Dans l'appel, entreprises et Etats s'engagent à promouvoir des actions locales, rechercher des solutions pour prévenir le téléchargement, la détection et le retrait des contenus en cause, coopérer avec la police et la justice et élaborer des procédures de réaction rapide. (https://www.appeldechristchurch.com/appel.html)

Le texte n'a pas de valeur contraignante et ne définit pas ce qui constitue un contenu à caractère terroriste ou extrémiste violent. Sa rédaction a suscité des débats, y compris entre les Européens, sur l'équilibre à trouver entre modération des contenus et protection de la liberté d'expression.

"Il y a encore beaucoup de travail à mener mais nous avons bon espoir d'avoir posé aujourd'hui un certain nombre de principes de base", a dit le secrétaire d'Etat au Numérique, Cédric O, à des journalistes, à propos de l'appel et des deux événements se tenant parallèlement à Paris.

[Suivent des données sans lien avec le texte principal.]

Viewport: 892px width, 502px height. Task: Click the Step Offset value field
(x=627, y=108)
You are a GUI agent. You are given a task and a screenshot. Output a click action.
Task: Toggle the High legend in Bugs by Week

A quelques encablures de la réunion sur l'appel, plus de 80 dirigeants de grands groupes, start-ups et acteurs de l'écosystème tech ont planché sur l'éducation, l'avenir du travail, la diversité, l'inclusion économique et l'environnement dans le cadre de la deuxième édition de "Tech for Good".

Si les annonces d'investissements ont été moins nombreuses que lors du premier sommet, plusieurs engagements ont été pris.

Quarante-cinq entreprises ont ainsi promis de porter la part de femmes dans leur management et direction à 30% en 2022 (contre une moyenne de 15% aujourd'hui selon les estimations).

Près de 200 invités, dont 150 dirigeants d'entreprise et les chefs d'Etat et de gouvernement, devaient dîner mercredi autour du président français.

Les ministres chargés du numérique des pays du G7 (Etats-Unis, Japon, Canada, Royaume-Uni, Allemagne, Italie et France) avaient plus tôt travaillé sur une charte sur les contenus haineux sur internet, qui doit être signée en août.

L'incertitude plane sur la signature de ce texte par les Etats-Unis, qui se désengagent des accords multilatéraux depuis l'élection de Donald Trump à la présidence.

Jeudi, plusieurs de ces entreprises se retrouveront au salon VivaTech, organisé jusqu'à samedi à Paris, où Emmanuel Macron répondra jeudi matin aux questions de chefs d'entreprise.